== Segment start ==

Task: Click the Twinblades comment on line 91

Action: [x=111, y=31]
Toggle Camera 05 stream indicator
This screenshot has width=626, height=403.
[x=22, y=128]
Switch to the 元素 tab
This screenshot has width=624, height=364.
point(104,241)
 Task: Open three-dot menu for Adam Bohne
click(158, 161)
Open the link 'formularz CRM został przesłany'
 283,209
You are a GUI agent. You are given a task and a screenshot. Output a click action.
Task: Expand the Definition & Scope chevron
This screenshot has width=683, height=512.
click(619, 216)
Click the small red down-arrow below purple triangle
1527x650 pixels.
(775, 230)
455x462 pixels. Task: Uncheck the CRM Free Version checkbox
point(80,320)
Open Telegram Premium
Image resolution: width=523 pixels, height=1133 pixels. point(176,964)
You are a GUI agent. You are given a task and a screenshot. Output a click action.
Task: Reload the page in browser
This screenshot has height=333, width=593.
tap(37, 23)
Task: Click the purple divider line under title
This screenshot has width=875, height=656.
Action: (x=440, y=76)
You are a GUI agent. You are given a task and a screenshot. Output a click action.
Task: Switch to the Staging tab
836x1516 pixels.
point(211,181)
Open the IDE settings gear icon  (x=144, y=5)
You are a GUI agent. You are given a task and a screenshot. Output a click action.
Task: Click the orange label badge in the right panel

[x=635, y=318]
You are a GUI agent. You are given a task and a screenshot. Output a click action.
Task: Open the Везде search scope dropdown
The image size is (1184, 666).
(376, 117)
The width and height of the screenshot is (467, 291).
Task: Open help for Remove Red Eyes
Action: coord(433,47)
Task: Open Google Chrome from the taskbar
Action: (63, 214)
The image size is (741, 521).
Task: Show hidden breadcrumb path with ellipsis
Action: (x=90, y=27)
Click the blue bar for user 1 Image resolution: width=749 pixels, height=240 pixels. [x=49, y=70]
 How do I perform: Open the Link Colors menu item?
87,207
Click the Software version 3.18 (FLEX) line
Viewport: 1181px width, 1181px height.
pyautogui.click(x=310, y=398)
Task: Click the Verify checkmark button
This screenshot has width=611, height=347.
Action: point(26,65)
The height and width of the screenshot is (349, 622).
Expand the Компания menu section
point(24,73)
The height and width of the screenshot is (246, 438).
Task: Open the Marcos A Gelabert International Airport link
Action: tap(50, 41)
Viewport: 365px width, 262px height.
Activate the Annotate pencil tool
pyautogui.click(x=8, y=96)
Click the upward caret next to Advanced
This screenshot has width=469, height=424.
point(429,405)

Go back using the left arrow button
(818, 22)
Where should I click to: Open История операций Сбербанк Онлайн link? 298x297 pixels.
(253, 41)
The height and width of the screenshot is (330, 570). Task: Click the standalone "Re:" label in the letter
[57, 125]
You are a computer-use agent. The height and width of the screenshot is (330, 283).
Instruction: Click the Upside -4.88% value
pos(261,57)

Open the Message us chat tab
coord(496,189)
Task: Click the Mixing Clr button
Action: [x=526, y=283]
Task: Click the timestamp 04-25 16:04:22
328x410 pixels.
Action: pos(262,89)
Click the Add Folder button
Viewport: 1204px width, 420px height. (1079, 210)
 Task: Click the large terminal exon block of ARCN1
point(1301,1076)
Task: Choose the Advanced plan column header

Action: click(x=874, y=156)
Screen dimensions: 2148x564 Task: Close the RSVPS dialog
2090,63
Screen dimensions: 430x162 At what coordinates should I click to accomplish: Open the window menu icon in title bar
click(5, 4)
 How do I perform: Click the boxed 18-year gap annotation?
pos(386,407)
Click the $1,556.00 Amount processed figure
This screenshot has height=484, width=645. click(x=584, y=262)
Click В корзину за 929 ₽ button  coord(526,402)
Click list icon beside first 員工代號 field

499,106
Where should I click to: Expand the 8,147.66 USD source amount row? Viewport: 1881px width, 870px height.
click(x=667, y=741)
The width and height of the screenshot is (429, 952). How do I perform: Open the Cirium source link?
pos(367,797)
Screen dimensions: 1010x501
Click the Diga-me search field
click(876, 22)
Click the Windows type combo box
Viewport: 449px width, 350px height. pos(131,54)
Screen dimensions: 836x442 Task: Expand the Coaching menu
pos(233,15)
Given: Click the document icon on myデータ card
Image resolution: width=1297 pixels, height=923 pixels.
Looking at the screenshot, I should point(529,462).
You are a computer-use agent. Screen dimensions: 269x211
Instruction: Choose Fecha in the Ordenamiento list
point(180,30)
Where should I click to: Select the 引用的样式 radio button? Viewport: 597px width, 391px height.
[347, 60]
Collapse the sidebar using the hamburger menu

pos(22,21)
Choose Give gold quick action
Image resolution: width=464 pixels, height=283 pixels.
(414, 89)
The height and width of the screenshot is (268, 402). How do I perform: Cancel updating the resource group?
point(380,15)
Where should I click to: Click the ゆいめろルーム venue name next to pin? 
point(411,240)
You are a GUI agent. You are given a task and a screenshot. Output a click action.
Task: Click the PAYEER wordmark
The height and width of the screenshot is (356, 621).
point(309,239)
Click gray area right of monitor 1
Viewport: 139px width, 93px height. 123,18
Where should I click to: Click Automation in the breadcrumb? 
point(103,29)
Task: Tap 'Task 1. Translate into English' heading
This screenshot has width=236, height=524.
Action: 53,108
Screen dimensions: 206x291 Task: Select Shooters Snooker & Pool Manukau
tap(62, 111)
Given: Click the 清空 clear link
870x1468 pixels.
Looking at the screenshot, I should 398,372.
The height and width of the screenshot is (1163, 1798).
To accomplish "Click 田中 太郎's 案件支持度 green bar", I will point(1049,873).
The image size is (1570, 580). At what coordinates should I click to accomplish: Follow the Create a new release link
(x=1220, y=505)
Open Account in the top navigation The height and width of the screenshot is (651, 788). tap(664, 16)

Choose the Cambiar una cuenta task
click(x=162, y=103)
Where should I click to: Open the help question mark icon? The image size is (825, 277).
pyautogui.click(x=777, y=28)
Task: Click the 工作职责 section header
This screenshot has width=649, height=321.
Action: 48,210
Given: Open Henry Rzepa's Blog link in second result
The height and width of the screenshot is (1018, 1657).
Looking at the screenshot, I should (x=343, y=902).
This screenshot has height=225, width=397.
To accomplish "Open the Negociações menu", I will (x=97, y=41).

== Segment end ==

◆ INSTRUCTIONS FOR THE TASK
Starting at the top of the listing above, repeat every line exactly until the line that contains "Task: Open the Везде search scope dropdown" has been repeated too.

◆ YOUR SOLUTION
Task: Click the Twinblades comment on line 91

Action: [x=111, y=31]
Toggle Camera 05 stream indicator
This screenshot has width=626, height=403.
[x=22, y=128]
Switch to the 元素 tab
This screenshot has width=624, height=364.
point(104,241)
 Task: Open three-dot menu for Adam Bohne
click(158, 161)
Open the link 'formularz CRM został przesłany'
 283,209
You are a GUI agent. You are given a task and a screenshot. Output a click action.
Task: Expand the Definition & Scope chevron
This screenshot has width=683, height=512.
click(619, 216)
Click the small red down-arrow below purple triangle
1527x650 pixels.
(775, 230)
455x462 pixels. Task: Uncheck the CRM Free Version checkbox
point(80,320)
Open Telegram Premium
Image resolution: width=523 pixels, height=1133 pixels. point(176,964)
You are a GUI agent. You are given a task and a screenshot. Output a click action.
Task: Reload the page in browser
This screenshot has height=333, width=593.
tap(37, 23)
Task: Click the purple divider line under title
This screenshot has width=875, height=656.
Action: (x=440, y=76)
You are a GUI agent. You are given a task and a screenshot. Output a click action.
Task: Switch to the Staging tab
836x1516 pixels.
point(211,181)
Open the IDE settings gear icon  (x=144, y=5)
You are a GUI agent. You are given a task and a screenshot. Output a click action.
Task: Click the orange label badge in the right panel

[x=635, y=318]
You are a GUI agent. You are given a task and a screenshot. Output a click action.
Task: Open the Везде search scope dropdown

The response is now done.